[MATERIAL SHOWN — start]

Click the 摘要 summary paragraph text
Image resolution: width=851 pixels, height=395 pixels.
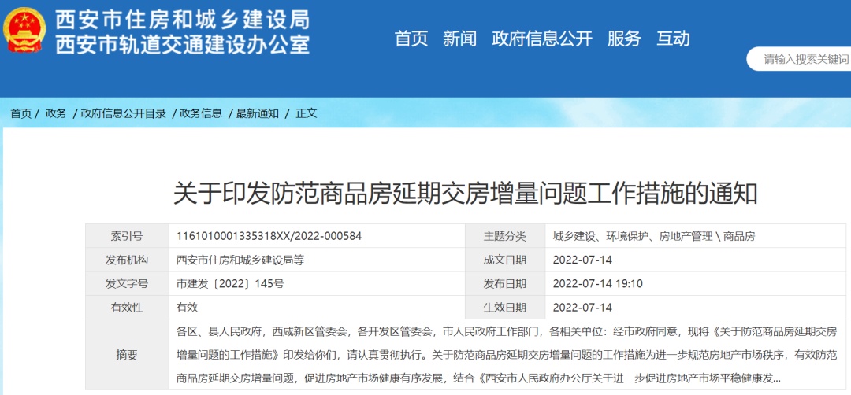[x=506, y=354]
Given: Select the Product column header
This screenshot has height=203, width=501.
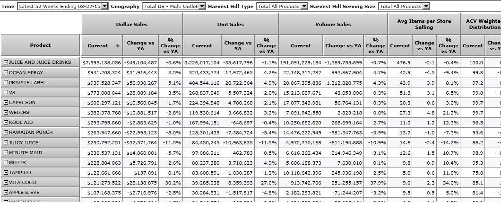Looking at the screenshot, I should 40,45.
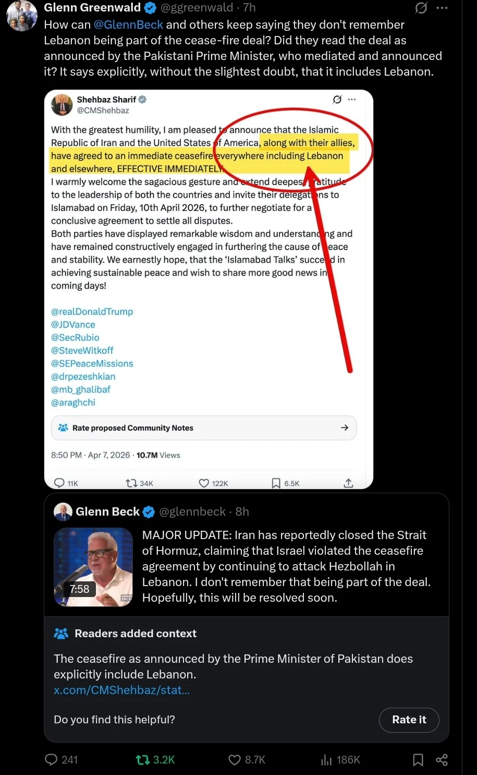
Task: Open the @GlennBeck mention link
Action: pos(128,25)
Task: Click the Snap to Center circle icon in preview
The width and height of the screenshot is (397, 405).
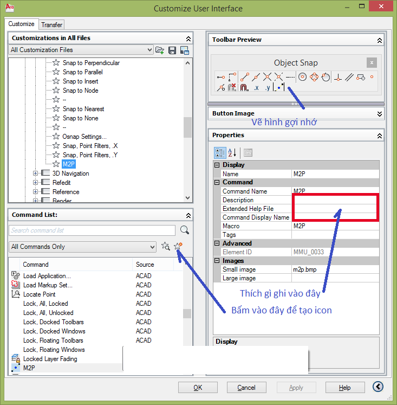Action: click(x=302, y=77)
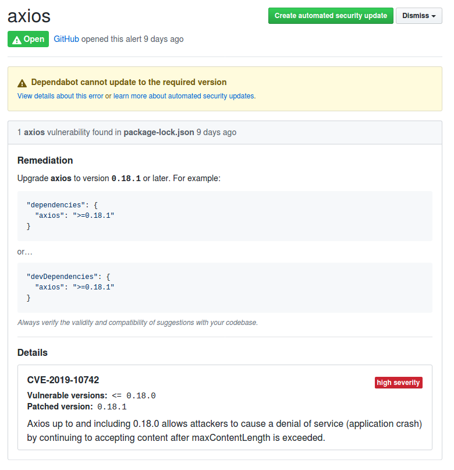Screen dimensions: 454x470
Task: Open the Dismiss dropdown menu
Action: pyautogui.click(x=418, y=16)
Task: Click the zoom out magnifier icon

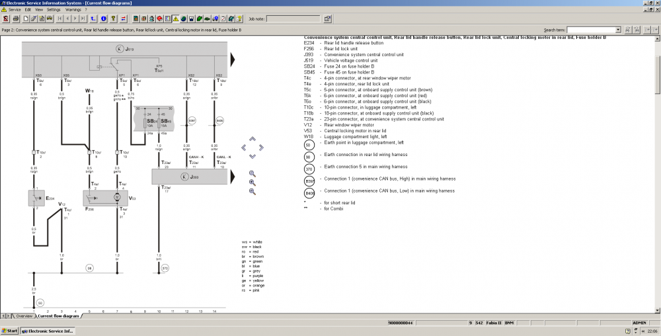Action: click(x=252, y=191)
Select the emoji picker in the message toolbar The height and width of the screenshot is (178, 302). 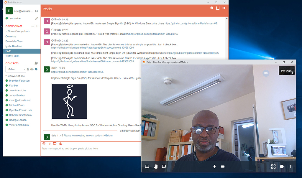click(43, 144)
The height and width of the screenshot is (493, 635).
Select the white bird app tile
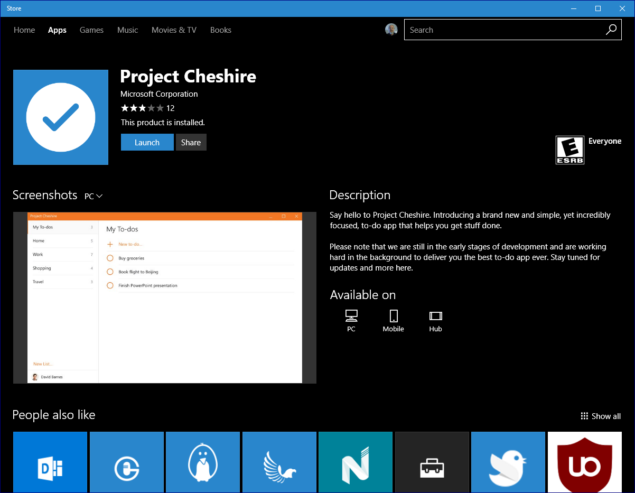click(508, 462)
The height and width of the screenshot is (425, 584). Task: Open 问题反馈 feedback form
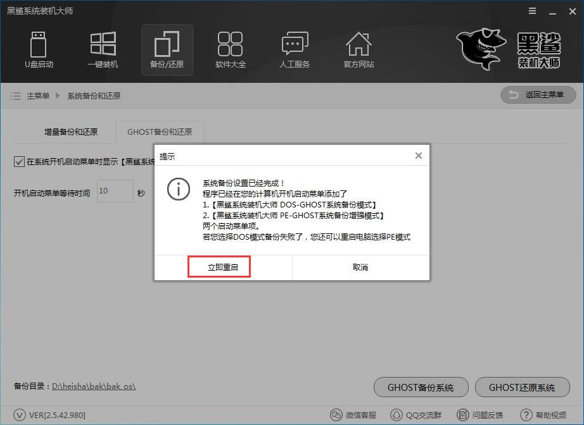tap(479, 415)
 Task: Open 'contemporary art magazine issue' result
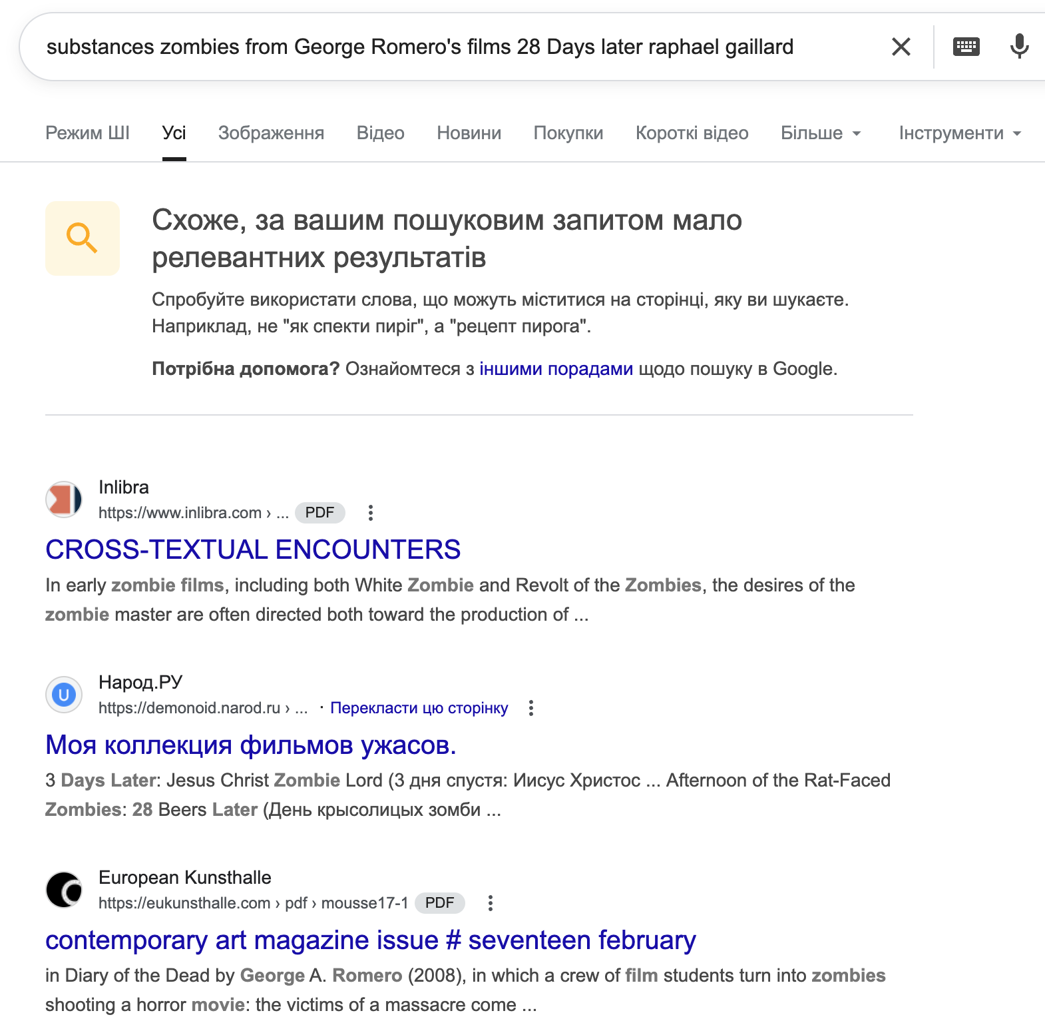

[MATERIAL SHOWN — finish]

Give back exactly, and solely, the section of the data above bounded by the line containing "Given: Select the Product column header" and the line containing "Task: Click the Snap", both bounding lines included and pictures omitted.

» **RESULT OF THIS TASK**:
Given: Select the Product column header
This screenshot has height=203, width=501.
Looking at the screenshot, I should 40,45.
Task: Open the @GlennBeck mention link
Action: pos(128,25)
Task: Click the Snap to Center circle icon in preview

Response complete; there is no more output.